Aim of the task:
From the records below, give the number of lines that include the word "will". Add no other words.

Task material:
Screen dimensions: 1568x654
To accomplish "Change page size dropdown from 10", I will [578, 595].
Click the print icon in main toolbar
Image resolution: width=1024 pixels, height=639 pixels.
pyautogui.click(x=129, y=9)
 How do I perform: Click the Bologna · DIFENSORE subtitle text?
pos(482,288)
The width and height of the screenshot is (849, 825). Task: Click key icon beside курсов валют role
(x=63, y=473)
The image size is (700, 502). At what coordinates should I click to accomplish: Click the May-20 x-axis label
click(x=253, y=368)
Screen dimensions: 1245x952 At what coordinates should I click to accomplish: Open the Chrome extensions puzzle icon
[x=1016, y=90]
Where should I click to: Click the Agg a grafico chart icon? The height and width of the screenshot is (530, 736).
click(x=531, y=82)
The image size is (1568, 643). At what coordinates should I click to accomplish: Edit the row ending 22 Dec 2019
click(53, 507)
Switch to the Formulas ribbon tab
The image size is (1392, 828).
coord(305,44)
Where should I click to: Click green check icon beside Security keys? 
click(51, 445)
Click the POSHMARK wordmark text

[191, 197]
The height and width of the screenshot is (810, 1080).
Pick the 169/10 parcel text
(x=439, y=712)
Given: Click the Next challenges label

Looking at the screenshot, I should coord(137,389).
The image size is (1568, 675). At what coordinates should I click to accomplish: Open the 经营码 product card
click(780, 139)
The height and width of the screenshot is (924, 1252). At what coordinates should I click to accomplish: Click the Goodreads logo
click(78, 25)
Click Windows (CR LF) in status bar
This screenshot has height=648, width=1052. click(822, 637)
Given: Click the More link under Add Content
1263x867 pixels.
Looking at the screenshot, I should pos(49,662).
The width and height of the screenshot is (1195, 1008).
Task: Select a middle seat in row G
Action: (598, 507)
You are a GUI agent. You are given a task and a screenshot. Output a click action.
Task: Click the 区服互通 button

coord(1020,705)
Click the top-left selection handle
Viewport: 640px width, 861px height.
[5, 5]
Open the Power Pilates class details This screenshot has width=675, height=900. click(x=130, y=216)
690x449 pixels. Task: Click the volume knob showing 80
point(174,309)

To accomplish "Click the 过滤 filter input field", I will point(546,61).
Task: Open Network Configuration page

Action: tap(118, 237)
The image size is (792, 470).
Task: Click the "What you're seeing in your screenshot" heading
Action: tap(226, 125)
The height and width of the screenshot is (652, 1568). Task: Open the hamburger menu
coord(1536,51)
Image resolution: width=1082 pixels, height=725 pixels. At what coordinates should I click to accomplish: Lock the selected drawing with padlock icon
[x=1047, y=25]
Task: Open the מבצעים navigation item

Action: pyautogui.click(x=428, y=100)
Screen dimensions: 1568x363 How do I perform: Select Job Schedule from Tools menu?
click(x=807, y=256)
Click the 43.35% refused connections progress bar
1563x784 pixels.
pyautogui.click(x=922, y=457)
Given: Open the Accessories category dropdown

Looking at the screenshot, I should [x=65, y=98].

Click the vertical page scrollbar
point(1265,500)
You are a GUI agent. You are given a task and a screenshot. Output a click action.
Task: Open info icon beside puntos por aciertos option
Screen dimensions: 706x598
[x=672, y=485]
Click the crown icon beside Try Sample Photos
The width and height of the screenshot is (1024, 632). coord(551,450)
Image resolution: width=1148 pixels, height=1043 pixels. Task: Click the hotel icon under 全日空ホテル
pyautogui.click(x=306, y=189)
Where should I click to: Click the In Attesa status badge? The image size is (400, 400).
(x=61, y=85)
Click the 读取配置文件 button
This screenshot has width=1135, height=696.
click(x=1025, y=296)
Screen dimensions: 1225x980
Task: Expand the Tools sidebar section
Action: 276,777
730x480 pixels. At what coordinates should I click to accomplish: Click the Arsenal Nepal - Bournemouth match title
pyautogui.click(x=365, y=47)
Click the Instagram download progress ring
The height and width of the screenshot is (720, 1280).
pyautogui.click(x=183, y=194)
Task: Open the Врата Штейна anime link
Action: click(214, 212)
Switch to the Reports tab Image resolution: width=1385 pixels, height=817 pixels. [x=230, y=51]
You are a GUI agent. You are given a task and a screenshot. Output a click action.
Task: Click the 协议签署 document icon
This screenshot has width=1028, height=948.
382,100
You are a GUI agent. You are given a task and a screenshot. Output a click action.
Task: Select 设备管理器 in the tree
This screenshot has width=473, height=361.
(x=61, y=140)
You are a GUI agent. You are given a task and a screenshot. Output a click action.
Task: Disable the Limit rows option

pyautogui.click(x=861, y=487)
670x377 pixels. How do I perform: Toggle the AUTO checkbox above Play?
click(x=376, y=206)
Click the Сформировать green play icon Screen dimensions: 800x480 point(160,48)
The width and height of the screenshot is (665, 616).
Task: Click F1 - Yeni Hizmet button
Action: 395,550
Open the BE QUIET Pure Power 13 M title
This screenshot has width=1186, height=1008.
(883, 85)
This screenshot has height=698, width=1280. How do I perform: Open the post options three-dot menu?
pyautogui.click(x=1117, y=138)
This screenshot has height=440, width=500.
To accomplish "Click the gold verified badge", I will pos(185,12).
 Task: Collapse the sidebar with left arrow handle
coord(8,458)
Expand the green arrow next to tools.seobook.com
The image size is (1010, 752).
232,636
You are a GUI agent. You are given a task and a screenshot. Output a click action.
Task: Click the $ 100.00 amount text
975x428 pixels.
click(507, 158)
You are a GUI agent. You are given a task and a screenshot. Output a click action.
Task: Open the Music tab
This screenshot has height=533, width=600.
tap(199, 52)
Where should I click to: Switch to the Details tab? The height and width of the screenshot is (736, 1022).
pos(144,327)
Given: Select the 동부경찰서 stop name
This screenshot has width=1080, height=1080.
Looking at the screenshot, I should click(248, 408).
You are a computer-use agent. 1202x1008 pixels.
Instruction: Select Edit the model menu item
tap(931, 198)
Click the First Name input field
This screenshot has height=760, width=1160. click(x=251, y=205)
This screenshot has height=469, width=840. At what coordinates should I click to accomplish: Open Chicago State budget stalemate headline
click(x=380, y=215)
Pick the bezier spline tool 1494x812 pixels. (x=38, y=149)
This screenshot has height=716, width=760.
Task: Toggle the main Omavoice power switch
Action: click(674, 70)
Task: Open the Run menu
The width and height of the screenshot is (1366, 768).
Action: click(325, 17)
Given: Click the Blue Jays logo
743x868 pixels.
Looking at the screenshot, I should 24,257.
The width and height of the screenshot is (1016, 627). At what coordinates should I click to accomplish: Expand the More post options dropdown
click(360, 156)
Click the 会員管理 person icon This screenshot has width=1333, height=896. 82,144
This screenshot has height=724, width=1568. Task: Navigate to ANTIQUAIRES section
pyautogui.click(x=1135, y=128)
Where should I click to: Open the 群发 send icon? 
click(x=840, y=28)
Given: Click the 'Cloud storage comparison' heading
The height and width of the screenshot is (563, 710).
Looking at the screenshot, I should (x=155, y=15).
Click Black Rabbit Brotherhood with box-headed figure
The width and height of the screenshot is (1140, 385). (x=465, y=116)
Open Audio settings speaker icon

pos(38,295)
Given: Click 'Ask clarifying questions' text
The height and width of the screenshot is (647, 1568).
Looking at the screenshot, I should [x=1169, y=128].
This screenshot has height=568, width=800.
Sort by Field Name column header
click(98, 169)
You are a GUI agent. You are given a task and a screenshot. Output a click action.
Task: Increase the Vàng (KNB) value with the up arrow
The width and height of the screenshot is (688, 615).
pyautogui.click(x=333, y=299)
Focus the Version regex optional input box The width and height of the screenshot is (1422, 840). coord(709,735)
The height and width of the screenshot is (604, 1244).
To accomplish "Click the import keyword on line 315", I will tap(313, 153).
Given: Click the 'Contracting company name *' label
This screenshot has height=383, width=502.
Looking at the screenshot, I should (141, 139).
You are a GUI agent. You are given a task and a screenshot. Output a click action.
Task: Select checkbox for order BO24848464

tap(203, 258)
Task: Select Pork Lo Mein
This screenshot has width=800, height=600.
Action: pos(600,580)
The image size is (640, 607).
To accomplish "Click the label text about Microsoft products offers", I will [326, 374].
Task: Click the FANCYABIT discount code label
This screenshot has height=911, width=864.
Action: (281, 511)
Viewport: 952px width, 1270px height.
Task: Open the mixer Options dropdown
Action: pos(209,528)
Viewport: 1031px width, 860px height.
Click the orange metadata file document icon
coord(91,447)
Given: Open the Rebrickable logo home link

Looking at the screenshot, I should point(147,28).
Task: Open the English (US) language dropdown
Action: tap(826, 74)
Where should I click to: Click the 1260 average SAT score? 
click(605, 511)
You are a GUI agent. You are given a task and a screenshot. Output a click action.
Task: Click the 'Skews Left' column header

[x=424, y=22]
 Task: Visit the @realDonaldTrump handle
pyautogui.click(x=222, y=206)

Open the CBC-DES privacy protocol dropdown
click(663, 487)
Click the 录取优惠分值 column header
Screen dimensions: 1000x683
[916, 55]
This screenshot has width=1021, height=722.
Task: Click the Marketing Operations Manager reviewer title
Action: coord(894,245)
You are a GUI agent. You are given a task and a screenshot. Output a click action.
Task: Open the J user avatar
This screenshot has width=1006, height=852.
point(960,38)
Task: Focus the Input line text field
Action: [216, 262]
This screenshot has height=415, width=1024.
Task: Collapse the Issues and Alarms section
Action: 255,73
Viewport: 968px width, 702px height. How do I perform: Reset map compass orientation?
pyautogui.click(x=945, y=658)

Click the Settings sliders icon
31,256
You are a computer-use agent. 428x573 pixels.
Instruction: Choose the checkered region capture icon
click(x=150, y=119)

Solved problem:
5